Similarly, in Genesis 25:20-21, when Rebecca was facing the challenge of barrenness, her husband, Isaac, supported her, entreated her and pleaded with God on her behalf. He knew his limit hence he called on the Almighty God, the One who could rescue his wife from barrenness to deliver her from shame and embarrassment.
We could learn the trust and confidence Abraham, a man of faith had on the Almighty God. The Bible tells us that Isaac prayed to the Lord on behalf of his wife, because she was barren (Genesis 25:21). The Lord answered his prayer, and his wife Rebekkah became pregnant. For someone reading this article, no matter how long you have been trusting God for the fruit of the womb, before this year is over,  the God that answered Sarah will answer you and cause you to be fruitful and grant you mouth of testimony in Jesus name.
The three husbands in this article and in the above scenarios faced the same challenge but handled it in different ways, based on how effective they were in communication with one another. For husband and wife to live in harmony, effective communication is one of the tools you need.

Remember, Jacob married two sisters: Leah and Rachel, the daughters and children of his uncle. The initial plan of Jacob was to marry Rachel. According to Genesis 29:18, Jacob was in love with Rachel and said, I will work for you for seven years in return for your younger daughter Rachel. Laban did not mention anything about his custom until the day of the wedding when he decided to play fast with Jacob by given him Leah instead of Rachel.
The Bible made us to understand in Genesis 29:30 that Jacob loved Rachel more than Leah. In verse 31, the Bible says when the Lord saw that Leah was not loved, he opened her womb, but Rachel was barren. The barrenness of Rachel was not due to immorality but because God closed her womb. Now when Rachel complained to her husband that she had no child, the Bible says Jacob was angry and dismissive in response to his wife’s agony.
Is this not one of the challenges of many marriage relationships today? Especially among African and/or Asian culture where barrenness or infertility is seen as the fault of the woman. Family members, friends and co-workers would remind or ask when we can come for the celebration of your new baby. Even on the day of the marriage, the prayer usually is in nine month’s time, we would come for another celebration. When this does not happen, the pressure would be on the wife. The general believe is that it is the fault of the woman.
I met my wife before we became born again and we married before we knew Christ as our Lord and Savior. We waited for four years after our marriage before we had a child. Those four years were hell for my wife and I because of the pressure from our parents, friends and relatives. Relatives continued to remind us that our parents would like to see their grandchildren. Mind you, we were not the only children of our parents. To the glory of God, they saw their grandchild but the challenge was tasking. At a stage, it almost became unbearable but by His grace, we were able to overcome it despite the fact that we were not born again. If God could give us the grace to overcome, you will overcome in Jesus’ name.

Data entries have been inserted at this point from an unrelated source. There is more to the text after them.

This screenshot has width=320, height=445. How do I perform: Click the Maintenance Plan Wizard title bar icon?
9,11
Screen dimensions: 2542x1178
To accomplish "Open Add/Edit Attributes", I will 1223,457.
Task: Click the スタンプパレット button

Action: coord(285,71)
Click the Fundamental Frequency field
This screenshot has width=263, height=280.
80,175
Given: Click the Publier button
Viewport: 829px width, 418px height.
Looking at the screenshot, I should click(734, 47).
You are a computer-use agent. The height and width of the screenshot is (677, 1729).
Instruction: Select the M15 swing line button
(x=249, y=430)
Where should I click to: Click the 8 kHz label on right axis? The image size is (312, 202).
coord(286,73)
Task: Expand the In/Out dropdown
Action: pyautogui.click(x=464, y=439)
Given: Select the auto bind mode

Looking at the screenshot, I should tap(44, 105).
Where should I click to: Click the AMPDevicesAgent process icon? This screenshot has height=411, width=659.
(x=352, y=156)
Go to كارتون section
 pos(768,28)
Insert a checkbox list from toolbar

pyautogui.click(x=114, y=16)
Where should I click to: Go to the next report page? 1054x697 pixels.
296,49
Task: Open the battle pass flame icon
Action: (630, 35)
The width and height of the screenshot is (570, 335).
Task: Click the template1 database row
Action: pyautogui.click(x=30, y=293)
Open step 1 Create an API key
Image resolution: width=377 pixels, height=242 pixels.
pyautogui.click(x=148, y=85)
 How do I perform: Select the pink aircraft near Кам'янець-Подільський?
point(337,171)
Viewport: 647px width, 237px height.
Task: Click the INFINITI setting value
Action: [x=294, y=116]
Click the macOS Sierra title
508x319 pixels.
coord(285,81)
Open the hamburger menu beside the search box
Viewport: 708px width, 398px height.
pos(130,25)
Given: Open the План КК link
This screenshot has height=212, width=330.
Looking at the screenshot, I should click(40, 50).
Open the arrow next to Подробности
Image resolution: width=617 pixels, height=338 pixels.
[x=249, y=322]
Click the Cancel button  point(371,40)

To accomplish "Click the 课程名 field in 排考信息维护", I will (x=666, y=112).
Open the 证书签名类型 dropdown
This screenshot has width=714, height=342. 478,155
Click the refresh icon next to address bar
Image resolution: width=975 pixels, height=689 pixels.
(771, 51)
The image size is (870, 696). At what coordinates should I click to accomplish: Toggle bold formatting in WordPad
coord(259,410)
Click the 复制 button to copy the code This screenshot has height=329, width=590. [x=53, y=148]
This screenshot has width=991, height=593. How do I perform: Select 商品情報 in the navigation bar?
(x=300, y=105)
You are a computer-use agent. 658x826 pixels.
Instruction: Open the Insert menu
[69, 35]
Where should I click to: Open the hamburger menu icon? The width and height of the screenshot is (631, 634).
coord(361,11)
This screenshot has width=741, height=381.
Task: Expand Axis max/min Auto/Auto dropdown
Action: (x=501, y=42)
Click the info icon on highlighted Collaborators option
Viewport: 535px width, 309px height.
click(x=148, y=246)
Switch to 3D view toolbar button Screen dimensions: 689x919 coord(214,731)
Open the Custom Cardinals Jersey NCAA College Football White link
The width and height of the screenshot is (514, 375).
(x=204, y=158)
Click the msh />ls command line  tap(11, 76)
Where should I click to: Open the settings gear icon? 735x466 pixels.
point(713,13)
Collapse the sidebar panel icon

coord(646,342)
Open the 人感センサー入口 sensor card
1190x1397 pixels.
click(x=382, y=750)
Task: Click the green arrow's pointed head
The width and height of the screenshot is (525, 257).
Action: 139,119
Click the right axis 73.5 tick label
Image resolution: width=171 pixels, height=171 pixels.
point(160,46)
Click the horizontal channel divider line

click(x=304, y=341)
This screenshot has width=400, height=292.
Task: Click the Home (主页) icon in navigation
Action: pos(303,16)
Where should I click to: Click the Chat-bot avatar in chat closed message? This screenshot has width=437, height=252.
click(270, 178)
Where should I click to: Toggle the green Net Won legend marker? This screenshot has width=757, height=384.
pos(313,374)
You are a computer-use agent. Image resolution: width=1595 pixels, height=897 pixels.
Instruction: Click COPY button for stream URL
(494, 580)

When Samuel and Hannah faced the same challenge, Samuel handled the agony of his wife in a matured and God fearing way. In 1 Samuel 1:8, the Bible says Elkanah, her husband would say to her, Hannah why are you weeping? Why didn’t you eat? Why were you downhearted? Didn’t I mean more than 10 sons? From the tone of his language, you could see a caring, loving and considerate husband. A man who is willing to support and encourage his wife. A man who is ready and willing to share the burden and agony of his wife.